Note. Bootstrap action script for EMR 4.x was added. Check out the differences introduced in 4.x with release of EMR 4.0 at Jul 2015.
Apache Tajo™, or simply “Tajo”, is an open-source relational and distributed big data warehouse (“Big DW”) system which runs on Apache Hadoop and other stores. Tajo is designed for low-latency and scalable ad-hoc queries, online aggregation, and ETL on large-data sets stored on HDFS (Hadoop Distributed File System), Amazon S3 and other data sources.
Within the Amazon Web Service(AWS) cloud environment, Tajo runs perfectly on either Elastic MapReduce(EMR) with Hadoop or Elastic Compute Cloud(EC2) without Hadoop.
This post explains how to setup a Tajo cluster on AWS using the EMR bootstrap actions. Source codes, technical details and latest updates can be found at this github page.
Tajo bootstrap action scripts
Bootstrap actions are scripts that run on the cluster nodes when Amazon EMR launches the cluster. You can find pre-configured Tajo bootstrap action script at:
-
s3://tajo-emr/emr-3.x/install-tajo.sh (for EMR 3.x)
-
s3://tajo-emr/emr-4.x/install-tajo.py (for EMR 4.x)
This script has various optional arguments for custom settings. See more details and sample commands in the github page.

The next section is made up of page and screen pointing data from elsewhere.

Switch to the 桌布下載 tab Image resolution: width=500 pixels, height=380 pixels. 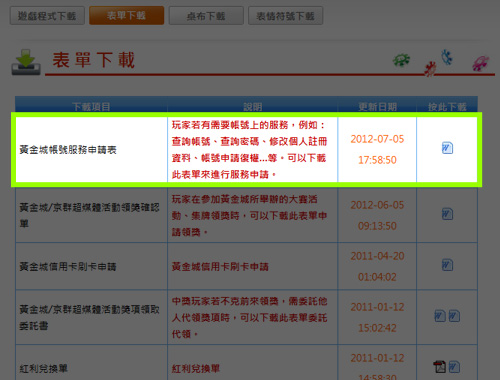click(x=206, y=16)
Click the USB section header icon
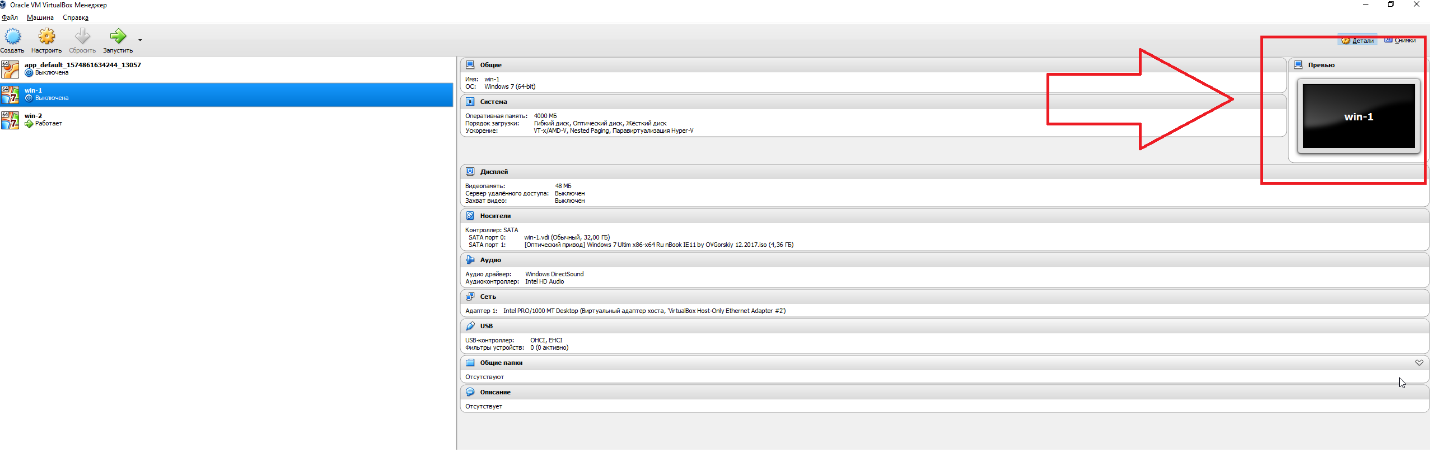The width and height of the screenshot is (1430, 461). coord(470,326)
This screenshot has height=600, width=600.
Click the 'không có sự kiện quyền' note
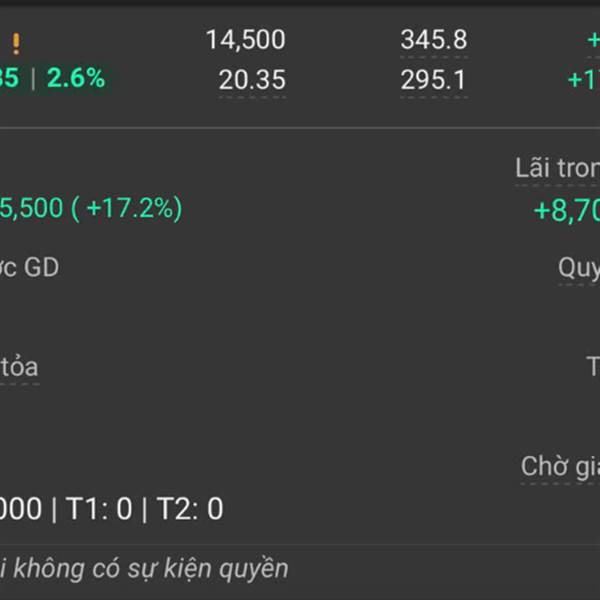tap(151, 569)
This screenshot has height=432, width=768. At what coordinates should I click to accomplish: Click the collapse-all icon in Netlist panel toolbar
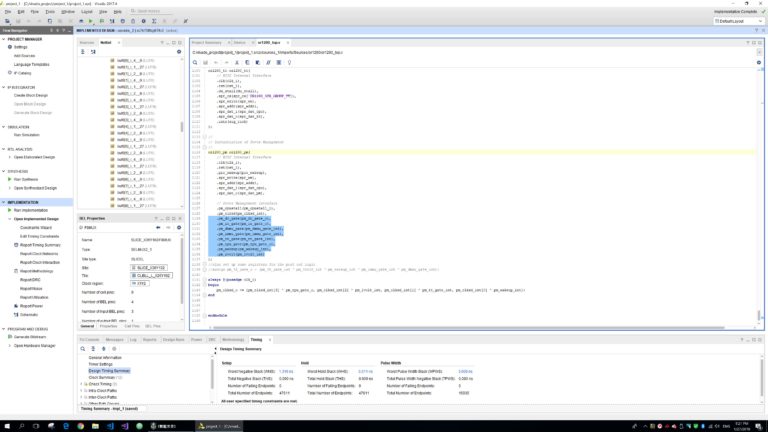[83, 51]
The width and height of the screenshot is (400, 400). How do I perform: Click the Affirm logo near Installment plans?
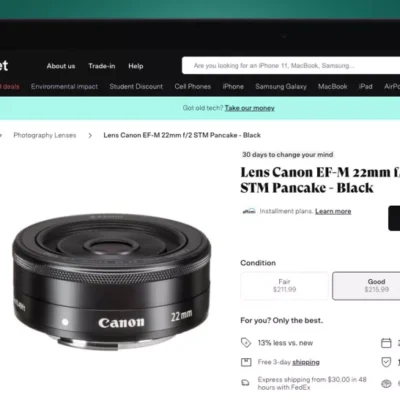click(249, 211)
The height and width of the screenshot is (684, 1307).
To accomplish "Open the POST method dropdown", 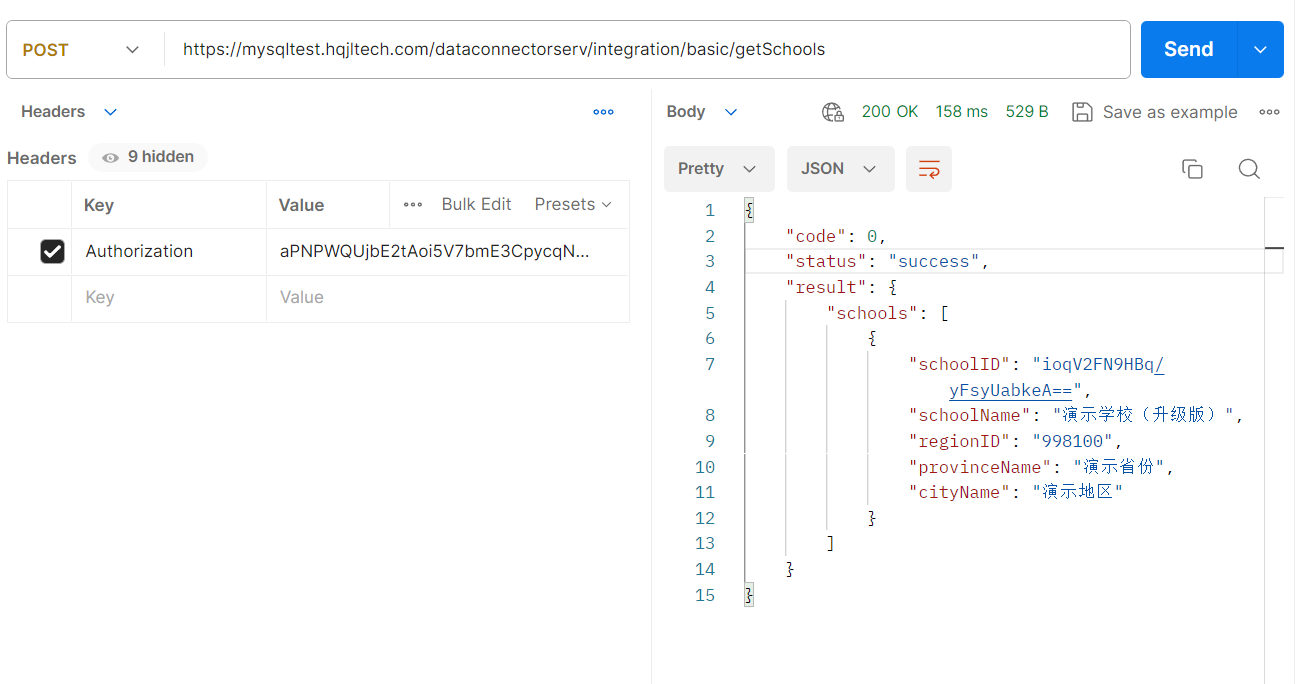I will [82, 50].
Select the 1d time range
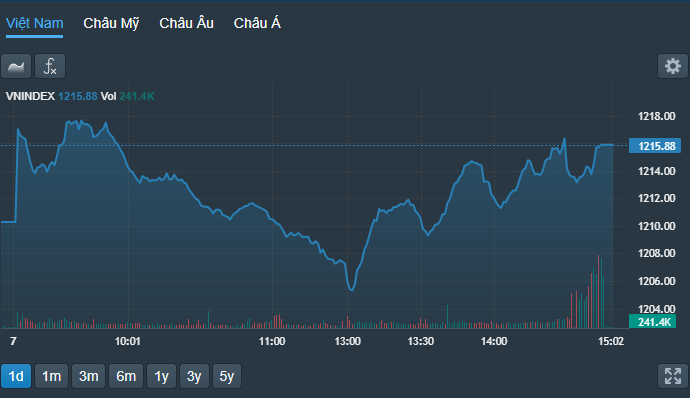The image size is (690, 398). tap(16, 376)
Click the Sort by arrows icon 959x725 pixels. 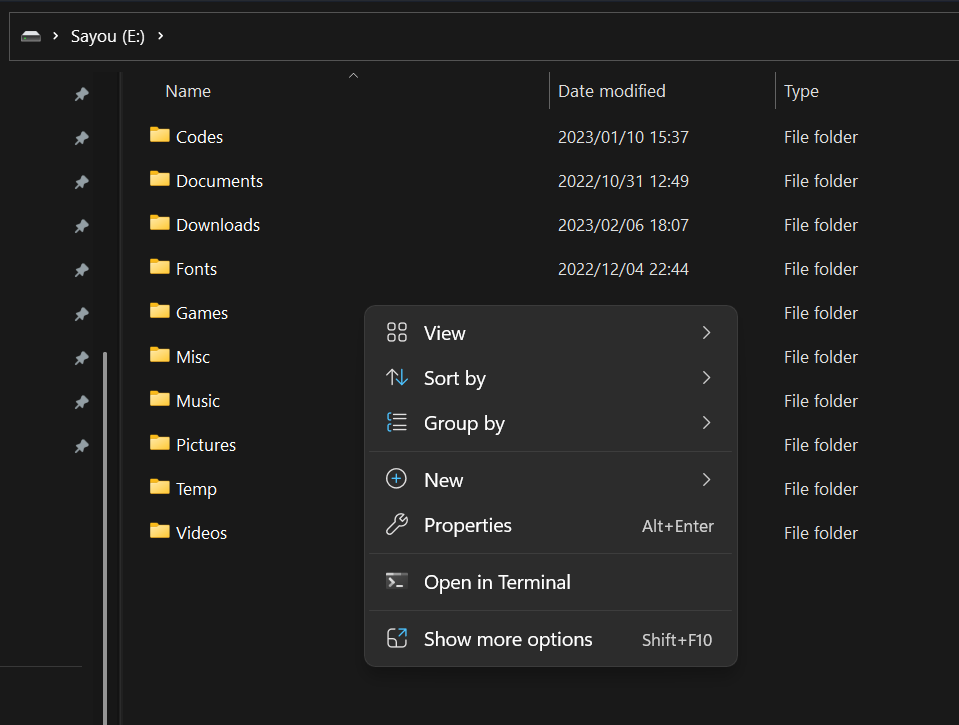tap(396, 378)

Quick start: Launching a Tajo Cluster with default configuration
Let’s begin with a simple command and go into further details. The command below launches your Tajo cluster with default configuration. (To run this command on your desktop, you need to install and configure AWS Command Line Interface tools on your system.)
* EMR 3.x
$ aws emr create-cluster \ --name="CLUSTER_NAME" \ --ami-version=3.8.0 \ --no-auto-terminate \ --use-default-roles \ --ec2-attributes KeyName=KEY_PAIR_NAME \ --instance-groups InstanceGroupType=MASTER,InstanceCount=1,InstanceType=m3.xlarge InstanceGroupType=CORE,InstanceCount=1,InstanceType=c3.xlarge \ --bootstrap-action Name="Install tajo",Path=s3://tajo-emr/emr-3.x/install-tajo.sh,Args=["-t","https://dist.apache.org/repos/dist/release/tajo/tajo-0.11.1/tajo-0.11.1.tar.gz","-c","s3://tajo-emr/template/tajo-0.11.x/c3.4xlarge/conf"]
* EMR 4.x
$ aws emr create-cluster \ --name="CLUSTER_NAME" \ --release-label=emr-4.1.0 \ --no-auto-terminate \ --use-default-roles \ --ec2-attributes KeyName=KEY_PAIR_NAME \ --instance-groups InstanceGroupType=MASTER,InstanceCount=1,InstanceType=m3.xlarge InstanceGroupType=CORE,InstanceCount=1,InstanceType=c3.xlarge \ --bootstrap-action Name="Install tajo",Path=s3://tajo-emr/emr-4.x/install-tajo.py,Args=["-t","https://dist.apache.org/repos/dist/release/tajo/tajo-0.11.1/tajo-0.11.1.tar.gz","-c","s3://tajo-emr/template/tajo-0.11.x/c3.4xlarge/conf"]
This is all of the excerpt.